--- Begin GIVEN PASSAGE ---

Until recently, however, most of the effort expended on developing data 
systems has not included data on income and workforce participation. 
For example, only about half of the documented state student unit- 
record (SUR) databases in postsecondary education have been linked 
to unemployment insurance (Ul) wage record files, and many of these 
instances were initial, one-time efforts. While there is still much work to 
be done in linking K-12 and postsecondary records, states also should 
be planning now for how to incorporate workforce data into their 
longitudinal data systems. Indeed, the federal government has made 
this a basic expectation for states receiving ARRA funds. 

Although technological advances now make it more feasible to link data 
than before, a host of other obstacles must be overcome to ensure 
successful and full deployment of an HCDDS. 

• Data alone, even if they are "accurate," are meaningless without 

a context to turn them into useful information. Policy and practice 
must guide these efforts. A purely technical solution to assembling 
the data linkages may not provide the necessary information. It 
is imperative to have a clear understanding of the specific policy 
questions that an HCDDS could address. Those policy questions 
need to drive the design of an HCDDS from the outset and be 
constantly revisited as it is developed.

--- End GIVEN PASSAGE ---
--- Begin SUPPLIED DATA ---

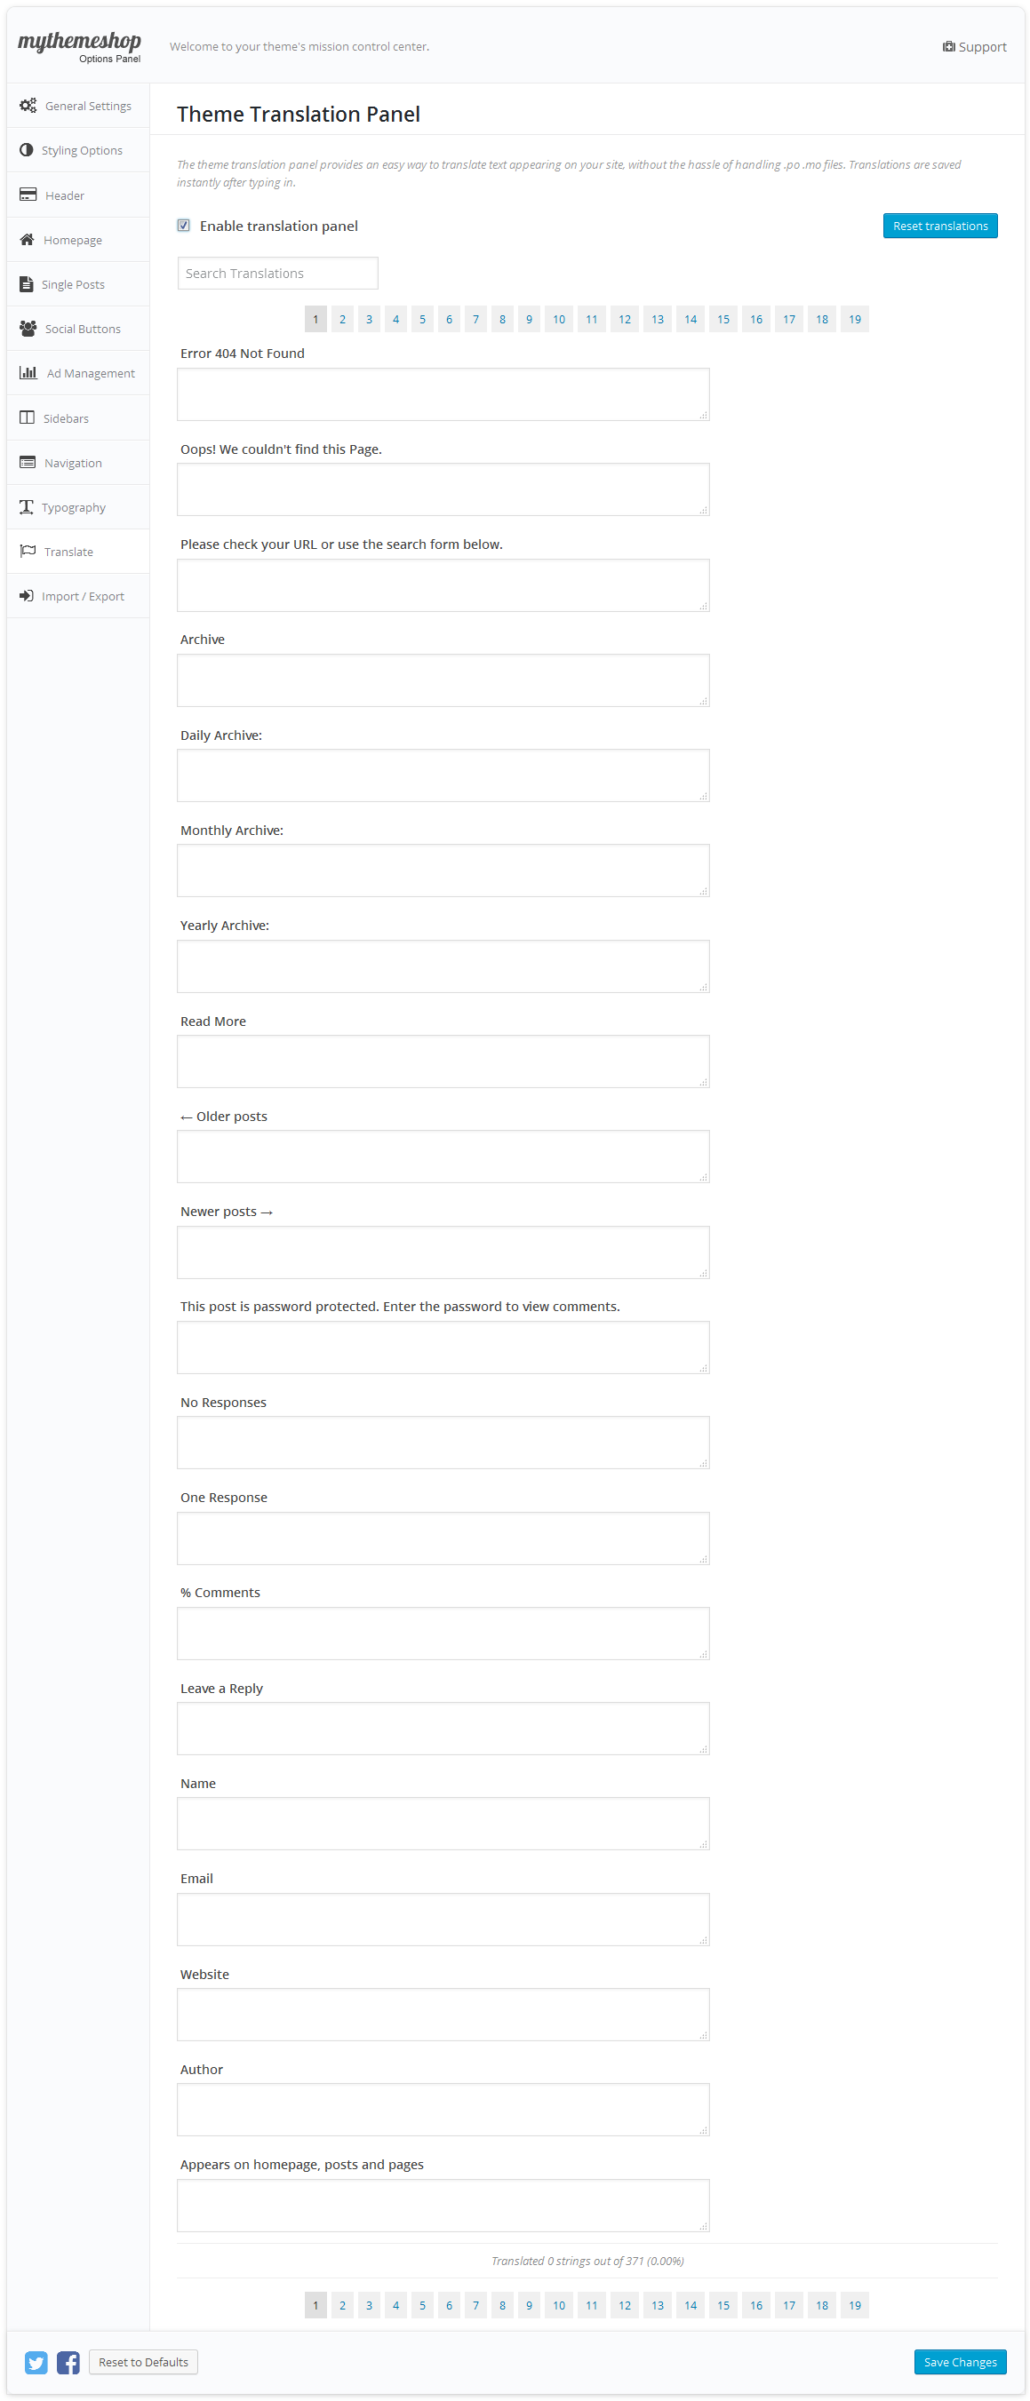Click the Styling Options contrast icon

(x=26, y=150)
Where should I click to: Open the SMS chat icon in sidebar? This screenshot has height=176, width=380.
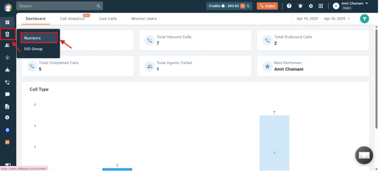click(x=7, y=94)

--- End SUPPLIED DATA ---

PARTS OF THE EXERCISE:
1. Extract everything from "Although technological advances" down to "it is developed." in the passage on state data systems.
2. Answer these questions from the passage on state data systems:
(a) About what share of the documented state student unit-record databases in postsecondary education have been linked to unemployment insurance wage record files?
(b) Who has made incorporating workforce data a basic expectation for states receiving ARRA funds?
(c) What does the passage say must drive the design of an HCDDS from the outset?
3. Do these statements agree with the passage on state data systems? Answer yes or no for each, quoting the words that decide it.
(a) Technological advances have made linking data less feasible than before.
(b) Many of the linkages to wage record files were initial, one-time efforts.
(c) A purely technical solution to assembling the data linkages is enough to provide the necessary information.

PROBLEM SOLUTIONS:
1.
Although technological advances now make it more feasible to link data 
than before, a host of other obstacles must be overcome to ensure 
successful and full deployment of an HCDDS. 

• Data alone, even if they are "accurate," are meaningless without 

a context to turn them into useful information. Policy and practice 
must guide these efforts. A purely technical solution to assembling 
the data linkages may not provide the necessary information. It 
is imperative to have a clear understanding of the specific policy 
questions that an HCDDS could address. Those policy questions 
need to drive the design of an HCDDS from the outset and be 
constantly revisited as it is developed.

2.
(a) About half.
(b) The federal government.
(c) The specific policy questions that an HCDDS could address.

3.
(a) No: "technological advances now make it more feasible to link data than before"
(b) Yes: "many of these instances were initial, one-time efforts"
(c) No: "A purely technical solution to assembling the data linkages may not provide the necessary information."